WORK ORDER: To complete this task, print all the data below exactly but leave out the images.

RECORDS TO USE:
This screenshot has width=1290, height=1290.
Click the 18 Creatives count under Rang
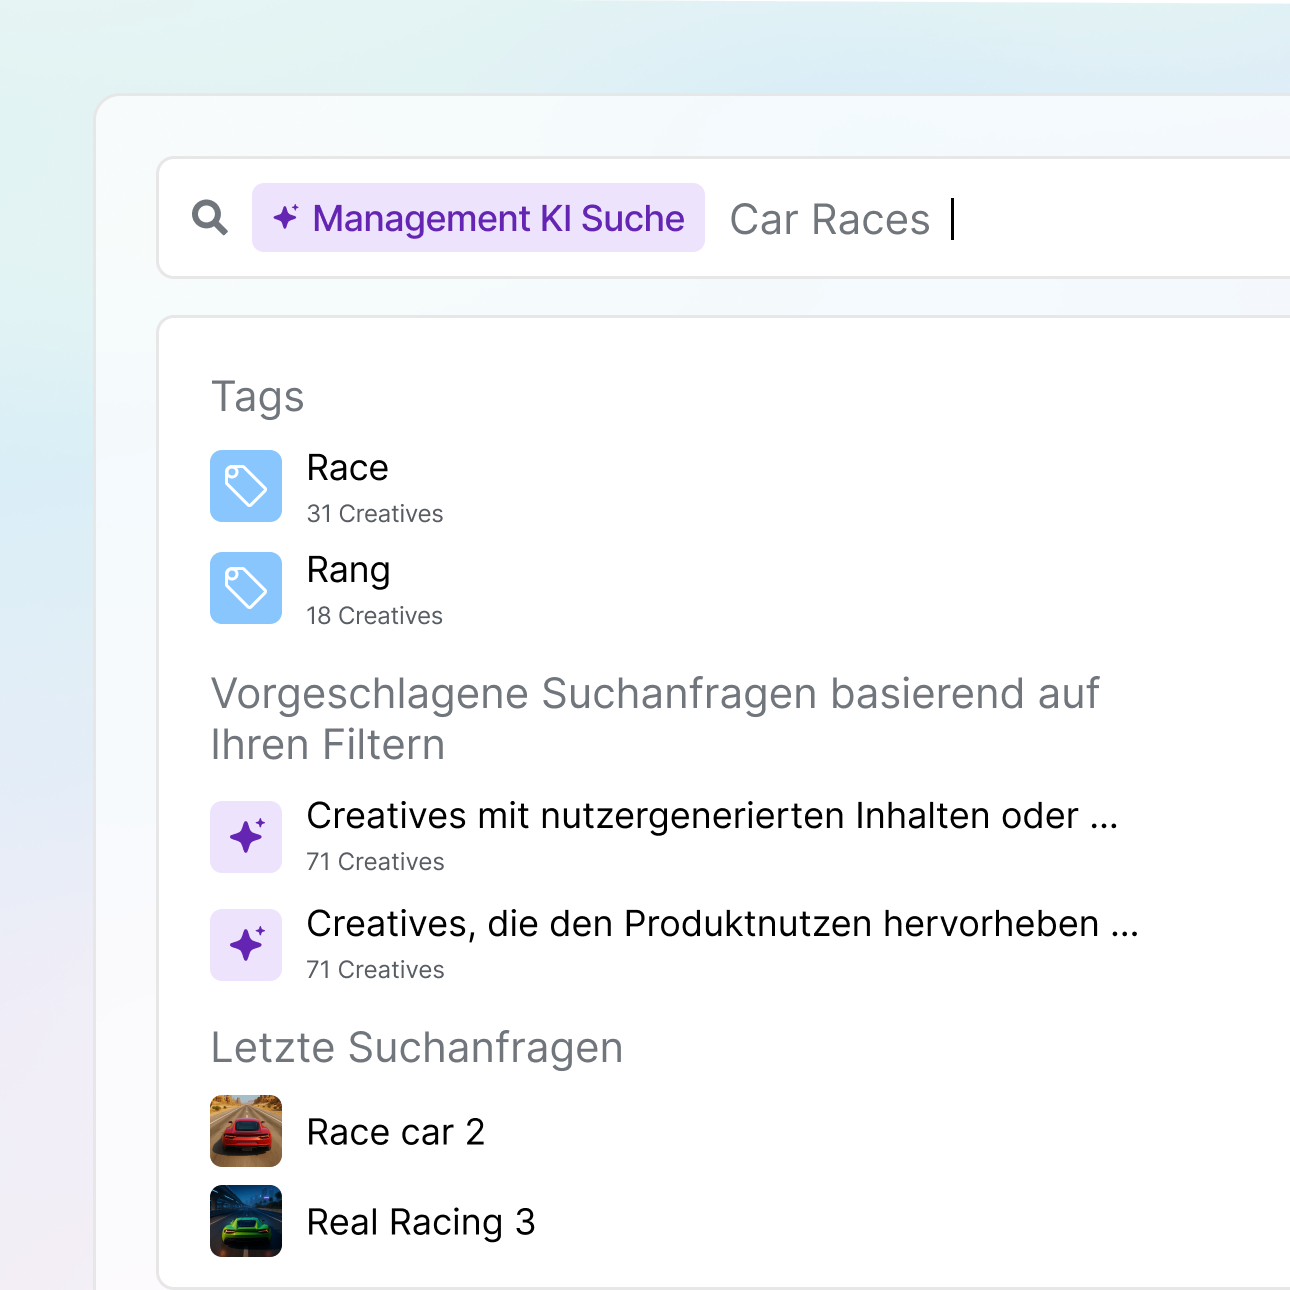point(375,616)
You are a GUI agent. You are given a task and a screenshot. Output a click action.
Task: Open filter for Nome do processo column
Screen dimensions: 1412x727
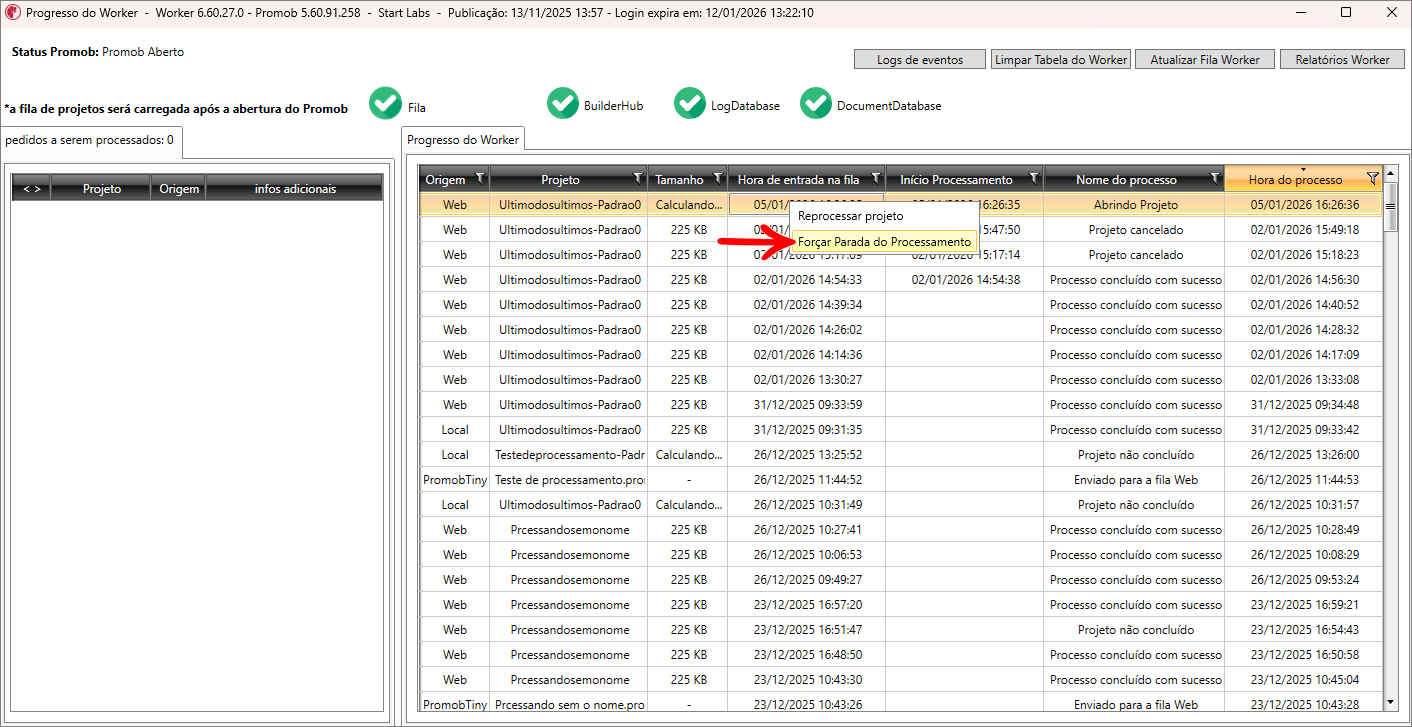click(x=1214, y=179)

FINISHED TASK:
This screenshot has width=1290, height=1290.
Click the 18 Creatives count under Rang
point(375,616)
You are a GUI agent. You are given a task and a screenshot. Output a click action.
Task: Open filter for Nome do processo column
Screen dimensions: 1412x727
click(x=1214, y=179)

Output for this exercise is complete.